## Action item
Please copy, exactly as they appear below, the lines from the one containing "Where should I click to: Click Java" through the one containing "The height and width of the screenshot is (1024, 768).".

(Available data begins)

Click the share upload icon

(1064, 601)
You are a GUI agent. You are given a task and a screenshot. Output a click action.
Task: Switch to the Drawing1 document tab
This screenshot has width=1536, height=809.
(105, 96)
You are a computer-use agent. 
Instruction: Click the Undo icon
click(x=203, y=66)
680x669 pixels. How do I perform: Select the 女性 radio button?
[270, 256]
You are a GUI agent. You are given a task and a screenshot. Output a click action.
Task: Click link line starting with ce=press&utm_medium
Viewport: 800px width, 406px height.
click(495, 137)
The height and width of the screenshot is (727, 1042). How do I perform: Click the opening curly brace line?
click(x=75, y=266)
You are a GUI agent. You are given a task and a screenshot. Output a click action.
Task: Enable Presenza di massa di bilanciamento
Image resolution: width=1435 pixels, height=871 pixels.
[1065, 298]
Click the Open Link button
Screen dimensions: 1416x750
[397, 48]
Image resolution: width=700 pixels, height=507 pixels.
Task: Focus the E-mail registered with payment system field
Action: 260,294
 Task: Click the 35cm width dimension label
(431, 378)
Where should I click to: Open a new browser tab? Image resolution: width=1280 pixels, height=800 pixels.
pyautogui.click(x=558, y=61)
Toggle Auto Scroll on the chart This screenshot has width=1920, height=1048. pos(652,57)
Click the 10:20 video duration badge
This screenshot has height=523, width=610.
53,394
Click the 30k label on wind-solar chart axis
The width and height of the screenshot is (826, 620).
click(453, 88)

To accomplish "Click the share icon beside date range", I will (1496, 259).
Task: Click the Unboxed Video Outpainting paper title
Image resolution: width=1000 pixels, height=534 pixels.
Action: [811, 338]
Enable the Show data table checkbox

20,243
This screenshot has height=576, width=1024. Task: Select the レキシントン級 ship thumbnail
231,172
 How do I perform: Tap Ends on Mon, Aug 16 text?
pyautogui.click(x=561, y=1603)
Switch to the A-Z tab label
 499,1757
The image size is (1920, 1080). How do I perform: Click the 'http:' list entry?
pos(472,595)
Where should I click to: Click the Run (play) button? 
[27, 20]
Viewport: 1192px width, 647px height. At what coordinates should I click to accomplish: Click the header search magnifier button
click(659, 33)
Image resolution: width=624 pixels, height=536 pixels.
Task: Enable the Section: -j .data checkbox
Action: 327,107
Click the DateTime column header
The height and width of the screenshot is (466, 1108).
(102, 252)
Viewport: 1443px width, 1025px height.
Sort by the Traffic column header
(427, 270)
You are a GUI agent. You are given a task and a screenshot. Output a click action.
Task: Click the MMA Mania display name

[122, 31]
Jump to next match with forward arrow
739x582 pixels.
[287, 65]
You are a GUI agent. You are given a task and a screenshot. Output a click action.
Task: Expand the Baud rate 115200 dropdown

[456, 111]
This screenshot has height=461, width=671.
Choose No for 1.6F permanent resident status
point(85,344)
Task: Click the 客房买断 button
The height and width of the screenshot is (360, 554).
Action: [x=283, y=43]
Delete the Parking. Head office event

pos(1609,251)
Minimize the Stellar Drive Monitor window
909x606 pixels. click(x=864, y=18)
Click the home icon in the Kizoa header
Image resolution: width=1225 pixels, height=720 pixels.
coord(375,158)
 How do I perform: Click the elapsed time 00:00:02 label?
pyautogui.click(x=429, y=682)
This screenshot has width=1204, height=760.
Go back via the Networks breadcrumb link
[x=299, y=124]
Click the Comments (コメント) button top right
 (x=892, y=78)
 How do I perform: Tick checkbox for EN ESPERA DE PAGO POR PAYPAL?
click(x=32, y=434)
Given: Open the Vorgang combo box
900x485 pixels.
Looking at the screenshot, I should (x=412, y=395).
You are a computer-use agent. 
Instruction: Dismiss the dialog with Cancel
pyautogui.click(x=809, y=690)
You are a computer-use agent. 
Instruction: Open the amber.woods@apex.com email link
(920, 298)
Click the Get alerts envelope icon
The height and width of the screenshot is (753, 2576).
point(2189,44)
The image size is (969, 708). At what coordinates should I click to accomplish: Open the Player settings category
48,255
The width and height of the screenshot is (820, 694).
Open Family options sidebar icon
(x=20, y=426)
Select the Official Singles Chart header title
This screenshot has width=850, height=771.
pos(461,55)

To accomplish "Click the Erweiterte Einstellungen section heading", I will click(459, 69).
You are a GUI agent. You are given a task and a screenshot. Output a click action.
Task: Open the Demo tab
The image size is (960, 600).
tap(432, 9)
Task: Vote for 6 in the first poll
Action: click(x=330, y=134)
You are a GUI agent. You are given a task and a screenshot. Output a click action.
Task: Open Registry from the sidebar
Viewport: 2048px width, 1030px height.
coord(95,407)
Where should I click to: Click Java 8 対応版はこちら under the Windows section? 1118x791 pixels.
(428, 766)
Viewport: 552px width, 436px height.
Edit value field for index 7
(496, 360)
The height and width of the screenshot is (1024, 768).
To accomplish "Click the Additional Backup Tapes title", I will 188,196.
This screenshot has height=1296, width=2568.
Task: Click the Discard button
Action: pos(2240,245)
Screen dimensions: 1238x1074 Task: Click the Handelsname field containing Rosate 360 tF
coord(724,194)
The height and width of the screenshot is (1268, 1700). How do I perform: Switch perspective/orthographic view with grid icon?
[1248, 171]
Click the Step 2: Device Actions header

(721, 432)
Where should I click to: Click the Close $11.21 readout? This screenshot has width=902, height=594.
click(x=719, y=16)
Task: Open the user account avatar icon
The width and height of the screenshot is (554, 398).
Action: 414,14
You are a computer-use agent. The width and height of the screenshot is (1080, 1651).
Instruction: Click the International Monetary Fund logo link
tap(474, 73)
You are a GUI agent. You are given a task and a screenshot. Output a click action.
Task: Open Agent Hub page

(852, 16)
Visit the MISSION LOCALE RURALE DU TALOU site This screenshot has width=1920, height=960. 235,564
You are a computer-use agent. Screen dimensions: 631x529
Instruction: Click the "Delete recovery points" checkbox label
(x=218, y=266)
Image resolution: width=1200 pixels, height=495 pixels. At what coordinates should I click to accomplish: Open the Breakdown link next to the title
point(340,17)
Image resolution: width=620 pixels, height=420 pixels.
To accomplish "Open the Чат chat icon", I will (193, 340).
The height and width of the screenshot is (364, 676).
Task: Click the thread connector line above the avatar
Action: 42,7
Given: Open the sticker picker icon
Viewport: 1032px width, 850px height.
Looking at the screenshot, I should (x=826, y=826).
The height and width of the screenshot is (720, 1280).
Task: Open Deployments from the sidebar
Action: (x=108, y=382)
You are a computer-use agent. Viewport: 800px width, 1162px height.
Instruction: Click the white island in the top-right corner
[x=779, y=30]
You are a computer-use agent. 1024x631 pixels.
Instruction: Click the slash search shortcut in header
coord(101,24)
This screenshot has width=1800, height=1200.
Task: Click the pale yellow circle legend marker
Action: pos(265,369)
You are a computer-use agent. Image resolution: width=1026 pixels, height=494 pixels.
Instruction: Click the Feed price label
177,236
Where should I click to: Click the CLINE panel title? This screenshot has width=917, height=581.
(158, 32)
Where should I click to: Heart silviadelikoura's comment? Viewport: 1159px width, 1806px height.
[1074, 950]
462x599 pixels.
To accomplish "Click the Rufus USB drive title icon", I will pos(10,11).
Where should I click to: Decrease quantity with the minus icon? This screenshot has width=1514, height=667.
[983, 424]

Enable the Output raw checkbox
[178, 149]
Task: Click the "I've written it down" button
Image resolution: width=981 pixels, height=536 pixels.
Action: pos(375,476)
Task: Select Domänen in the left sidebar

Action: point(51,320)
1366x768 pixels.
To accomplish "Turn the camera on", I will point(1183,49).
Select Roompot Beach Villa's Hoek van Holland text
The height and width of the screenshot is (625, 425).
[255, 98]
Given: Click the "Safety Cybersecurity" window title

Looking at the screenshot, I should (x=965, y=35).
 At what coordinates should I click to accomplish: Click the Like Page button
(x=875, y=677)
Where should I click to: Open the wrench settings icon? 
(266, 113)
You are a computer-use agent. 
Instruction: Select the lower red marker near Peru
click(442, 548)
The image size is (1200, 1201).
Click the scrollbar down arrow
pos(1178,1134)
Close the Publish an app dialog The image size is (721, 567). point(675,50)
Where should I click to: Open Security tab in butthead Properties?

(Available data ends)

## Exercise solution
Where should I click to: Click Java 8 対応版はこちら under the Windows section? 1118x791 pixels.
(428, 766)
Viewport: 552px width, 436px height.
Edit value field for index 7
(496, 360)
The height and width of the screenshot is (1024, 768).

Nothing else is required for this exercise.